Le procureur de la République de Paris, Jean-Claude Marin, a défendu cette option estimant que le tribunal « ne peut rejeter le sursis à statuer sans se substituer à la Cour de cassation ».

Une réponse favorable à la demande de renvoi des avocats de la Défense pourrait entraîner un report de plusieurs mois du procès.

Jacques Chirac a été accusé pour « abus de confiance, prise illégale d'intérêts et détournement de fonds publics », en tant qu'ancien maire de Paris (1977 à 1995.).

L'ex-chef de l'Etat est en théorie passible de 10 ans de prison et 150.000 euros d'amende et d'une peine d'inéligibilité.

Il est reproché à l'ancien président d'avoir recruté à la Mairie de Paris des personnes occupant des emplois fictifs de « chargés de mission » mais qui activaient en réalité au sein du RPR (Rassemblement pour la République, dissout en 2002), selon les accusateurs.

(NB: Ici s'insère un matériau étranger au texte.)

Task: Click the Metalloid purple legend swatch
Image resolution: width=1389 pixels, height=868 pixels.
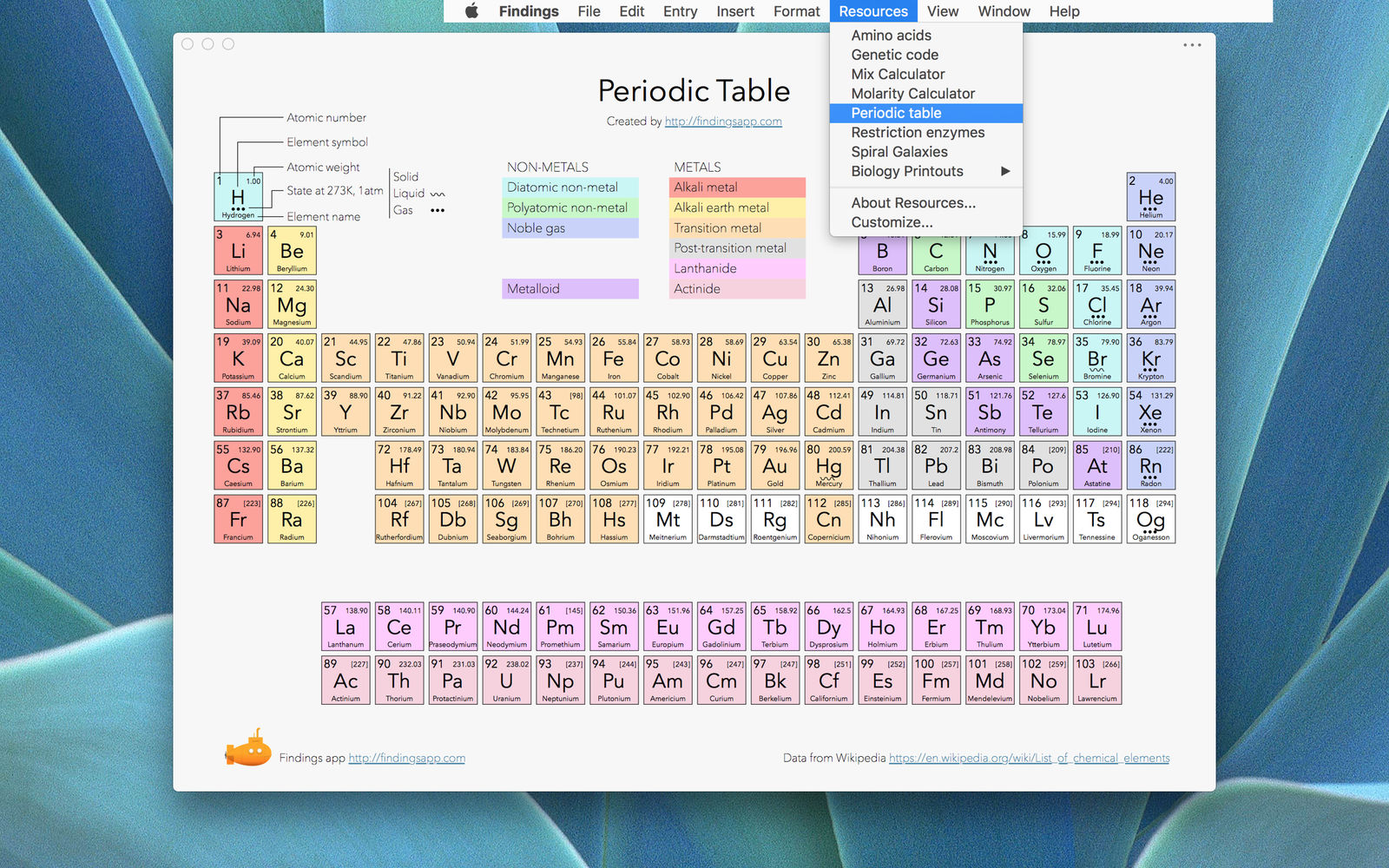Action: click(x=570, y=289)
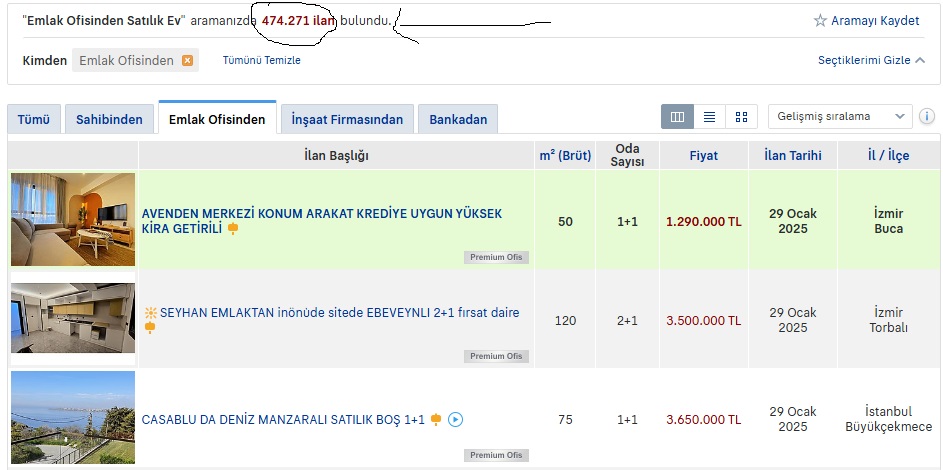Switch to compact lines list view icon
Image resolution: width=943 pixels, height=470 pixels.
(709, 117)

L'affaire est entre les mains de la Justice depuis 1995. Elle a donné lieu à la condamnation d' Alain Juppé, actuel ministre des AE, qui fut adjoint de Jacques Chirac chargé des finances de la Ville de Paris et secrétaire général du RPR.

Jacques Chirac a été entendu par le juge en mai 2007 à la fin de son mandat présidentiel qui lui assurait l'immunité.

L' ex-président a déclaré en novembre 2009 que les emplois en cause avaient "une raison d'être pour la Ville et pour le maire de Paris ", et qu'il n'avait "rien à se reprocher".

Les montants total de ces salaires détournés des caisses de la mairie ont été évalués à plus de 4 millions et demi d'euros. Jacques Chirac et l'UMP ont remboursé 2,2 millions d'euros, en échange de quoi la Mairie de Paris a retiré sa plainte.

Les observateurs évoquent "un procès historique", car c'est la première fois dans l'histoire de la république française qu'un ancien chef d'État comparaît devant un tribunal.

Selon nombre de commentateurs, en raison de son âge et de l' ancienneté des faits, l'ex-président risque au pire une peine de prison avec sursis et éventuellement une amende.

Jacques Chirac a été maire de Paris de 1977 à 1995, cinq fois ministre dont deux fois Premier ministre et deux fois président de la République.